What is needed:
Go over the entries below line by line, copying each one that contains the word "computer".

Input material:
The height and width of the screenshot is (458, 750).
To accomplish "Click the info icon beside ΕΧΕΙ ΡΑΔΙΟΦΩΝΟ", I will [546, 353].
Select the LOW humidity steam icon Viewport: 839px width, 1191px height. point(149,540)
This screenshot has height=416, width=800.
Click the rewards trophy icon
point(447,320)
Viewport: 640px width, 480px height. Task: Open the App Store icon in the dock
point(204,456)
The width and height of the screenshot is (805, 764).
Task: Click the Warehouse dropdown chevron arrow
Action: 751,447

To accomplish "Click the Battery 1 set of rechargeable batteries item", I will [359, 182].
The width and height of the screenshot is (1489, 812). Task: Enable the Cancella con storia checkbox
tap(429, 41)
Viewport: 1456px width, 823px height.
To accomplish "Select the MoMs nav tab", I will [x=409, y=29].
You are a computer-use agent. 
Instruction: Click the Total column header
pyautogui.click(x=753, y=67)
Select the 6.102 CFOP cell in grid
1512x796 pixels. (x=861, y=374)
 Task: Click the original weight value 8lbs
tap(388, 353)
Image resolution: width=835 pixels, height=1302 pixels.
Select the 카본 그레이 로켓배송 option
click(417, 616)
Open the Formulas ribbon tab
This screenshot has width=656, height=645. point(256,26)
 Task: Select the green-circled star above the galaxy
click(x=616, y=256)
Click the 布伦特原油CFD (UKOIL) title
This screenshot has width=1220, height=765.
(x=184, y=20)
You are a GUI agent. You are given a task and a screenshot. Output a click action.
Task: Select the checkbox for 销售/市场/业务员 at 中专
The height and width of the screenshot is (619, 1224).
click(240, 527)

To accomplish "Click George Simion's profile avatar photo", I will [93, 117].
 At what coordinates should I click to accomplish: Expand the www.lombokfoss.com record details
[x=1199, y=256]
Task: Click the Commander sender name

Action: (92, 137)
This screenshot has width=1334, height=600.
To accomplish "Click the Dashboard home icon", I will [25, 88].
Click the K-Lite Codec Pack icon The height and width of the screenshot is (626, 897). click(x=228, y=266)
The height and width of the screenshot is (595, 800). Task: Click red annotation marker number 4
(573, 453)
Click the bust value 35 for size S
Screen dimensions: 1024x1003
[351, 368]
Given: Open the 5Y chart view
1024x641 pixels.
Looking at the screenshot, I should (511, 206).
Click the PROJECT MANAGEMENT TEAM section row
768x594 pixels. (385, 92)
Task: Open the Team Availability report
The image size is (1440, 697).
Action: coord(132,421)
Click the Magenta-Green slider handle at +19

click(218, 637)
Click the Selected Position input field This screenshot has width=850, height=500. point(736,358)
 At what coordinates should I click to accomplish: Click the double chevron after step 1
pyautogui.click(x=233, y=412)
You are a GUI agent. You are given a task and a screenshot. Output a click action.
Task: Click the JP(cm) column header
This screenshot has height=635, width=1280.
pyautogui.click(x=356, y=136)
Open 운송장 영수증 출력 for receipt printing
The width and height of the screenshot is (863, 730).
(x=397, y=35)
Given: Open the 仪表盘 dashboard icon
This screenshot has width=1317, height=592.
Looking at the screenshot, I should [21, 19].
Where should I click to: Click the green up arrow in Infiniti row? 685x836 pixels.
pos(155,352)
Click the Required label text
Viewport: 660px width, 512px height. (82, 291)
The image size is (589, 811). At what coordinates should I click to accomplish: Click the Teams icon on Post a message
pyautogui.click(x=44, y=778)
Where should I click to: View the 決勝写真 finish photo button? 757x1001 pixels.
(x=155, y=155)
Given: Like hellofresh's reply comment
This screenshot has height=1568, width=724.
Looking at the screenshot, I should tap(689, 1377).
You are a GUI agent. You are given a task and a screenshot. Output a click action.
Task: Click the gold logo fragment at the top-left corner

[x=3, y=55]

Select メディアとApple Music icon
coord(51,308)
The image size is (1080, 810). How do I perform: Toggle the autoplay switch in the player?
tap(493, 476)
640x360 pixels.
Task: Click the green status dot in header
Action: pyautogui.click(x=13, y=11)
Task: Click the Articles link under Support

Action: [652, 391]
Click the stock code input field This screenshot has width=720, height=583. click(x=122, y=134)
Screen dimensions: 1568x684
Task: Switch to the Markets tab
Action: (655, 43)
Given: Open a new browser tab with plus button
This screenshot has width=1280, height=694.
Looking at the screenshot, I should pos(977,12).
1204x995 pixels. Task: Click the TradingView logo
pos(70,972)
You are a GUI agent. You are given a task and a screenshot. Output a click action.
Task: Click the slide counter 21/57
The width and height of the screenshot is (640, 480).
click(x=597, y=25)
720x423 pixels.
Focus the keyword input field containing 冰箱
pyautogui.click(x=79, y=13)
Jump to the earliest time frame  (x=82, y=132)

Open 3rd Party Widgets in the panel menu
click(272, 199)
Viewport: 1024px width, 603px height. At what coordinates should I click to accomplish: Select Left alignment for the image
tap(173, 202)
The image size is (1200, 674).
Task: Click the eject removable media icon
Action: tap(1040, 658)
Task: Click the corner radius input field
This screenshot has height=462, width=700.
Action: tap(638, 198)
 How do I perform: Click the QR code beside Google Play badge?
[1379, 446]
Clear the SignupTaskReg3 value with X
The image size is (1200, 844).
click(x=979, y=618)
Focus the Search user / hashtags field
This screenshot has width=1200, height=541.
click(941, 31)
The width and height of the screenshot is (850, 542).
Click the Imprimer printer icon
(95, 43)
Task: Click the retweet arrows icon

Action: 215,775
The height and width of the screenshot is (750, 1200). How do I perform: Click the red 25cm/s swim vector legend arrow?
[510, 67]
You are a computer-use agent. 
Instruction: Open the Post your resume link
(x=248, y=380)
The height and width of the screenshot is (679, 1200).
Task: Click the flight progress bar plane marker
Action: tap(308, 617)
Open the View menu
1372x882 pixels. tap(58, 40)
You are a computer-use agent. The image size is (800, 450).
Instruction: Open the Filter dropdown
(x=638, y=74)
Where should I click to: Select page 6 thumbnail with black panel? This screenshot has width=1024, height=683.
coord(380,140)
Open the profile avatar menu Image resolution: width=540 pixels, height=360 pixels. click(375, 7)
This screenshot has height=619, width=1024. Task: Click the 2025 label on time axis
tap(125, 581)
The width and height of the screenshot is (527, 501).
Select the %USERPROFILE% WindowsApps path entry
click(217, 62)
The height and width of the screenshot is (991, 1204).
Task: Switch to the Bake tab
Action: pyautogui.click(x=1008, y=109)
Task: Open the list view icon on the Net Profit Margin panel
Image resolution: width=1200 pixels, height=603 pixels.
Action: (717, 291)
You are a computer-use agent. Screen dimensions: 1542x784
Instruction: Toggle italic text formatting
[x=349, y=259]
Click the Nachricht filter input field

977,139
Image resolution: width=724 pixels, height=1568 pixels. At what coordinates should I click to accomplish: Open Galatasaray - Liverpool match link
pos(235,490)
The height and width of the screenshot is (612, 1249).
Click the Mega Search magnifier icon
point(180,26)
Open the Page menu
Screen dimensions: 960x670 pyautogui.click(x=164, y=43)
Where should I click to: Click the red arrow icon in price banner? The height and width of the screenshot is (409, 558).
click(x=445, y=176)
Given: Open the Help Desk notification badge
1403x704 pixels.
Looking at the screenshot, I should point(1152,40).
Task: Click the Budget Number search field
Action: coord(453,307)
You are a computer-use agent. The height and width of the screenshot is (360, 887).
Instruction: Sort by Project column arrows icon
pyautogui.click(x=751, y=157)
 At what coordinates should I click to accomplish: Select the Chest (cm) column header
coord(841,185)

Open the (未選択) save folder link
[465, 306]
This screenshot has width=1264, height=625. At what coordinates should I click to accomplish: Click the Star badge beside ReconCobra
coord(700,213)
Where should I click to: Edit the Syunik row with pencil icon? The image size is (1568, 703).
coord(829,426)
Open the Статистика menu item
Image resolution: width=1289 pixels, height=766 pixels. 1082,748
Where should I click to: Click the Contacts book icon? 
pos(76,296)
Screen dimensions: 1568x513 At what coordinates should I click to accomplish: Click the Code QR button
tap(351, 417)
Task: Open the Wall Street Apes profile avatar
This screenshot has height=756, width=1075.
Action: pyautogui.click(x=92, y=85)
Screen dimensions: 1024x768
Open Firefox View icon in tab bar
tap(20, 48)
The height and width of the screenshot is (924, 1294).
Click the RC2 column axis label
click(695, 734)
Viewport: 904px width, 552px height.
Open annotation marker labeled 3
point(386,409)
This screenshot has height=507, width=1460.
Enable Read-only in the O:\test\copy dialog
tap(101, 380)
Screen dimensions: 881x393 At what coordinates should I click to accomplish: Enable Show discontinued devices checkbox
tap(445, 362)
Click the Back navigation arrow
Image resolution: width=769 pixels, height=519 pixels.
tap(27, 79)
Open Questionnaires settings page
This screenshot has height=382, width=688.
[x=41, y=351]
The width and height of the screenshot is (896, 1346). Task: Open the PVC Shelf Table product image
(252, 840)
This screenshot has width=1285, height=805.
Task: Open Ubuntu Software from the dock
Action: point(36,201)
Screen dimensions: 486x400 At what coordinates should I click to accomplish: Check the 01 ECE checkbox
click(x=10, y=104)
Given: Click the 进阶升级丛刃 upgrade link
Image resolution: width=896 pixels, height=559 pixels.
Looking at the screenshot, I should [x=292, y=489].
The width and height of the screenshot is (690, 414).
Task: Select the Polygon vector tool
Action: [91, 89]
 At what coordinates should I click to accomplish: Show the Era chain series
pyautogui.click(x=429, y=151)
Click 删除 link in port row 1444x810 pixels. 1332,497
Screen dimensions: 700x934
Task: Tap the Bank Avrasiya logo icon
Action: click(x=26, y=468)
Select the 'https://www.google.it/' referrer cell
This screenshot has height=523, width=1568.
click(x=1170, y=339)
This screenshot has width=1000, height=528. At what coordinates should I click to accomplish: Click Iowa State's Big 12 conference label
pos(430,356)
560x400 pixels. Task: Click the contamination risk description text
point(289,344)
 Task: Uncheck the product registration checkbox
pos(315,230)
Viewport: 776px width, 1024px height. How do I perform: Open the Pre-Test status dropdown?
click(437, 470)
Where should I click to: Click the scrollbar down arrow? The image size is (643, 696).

Result below:
You are a computer-use agent. 
You are a computer-use agent. 
You are a computer-use agent. The image size is (800, 450).
You are a computer-use agent. Screen dimensions: 1542x784
You are a computer-use agent. The height and width of the screenshot is (360, 887).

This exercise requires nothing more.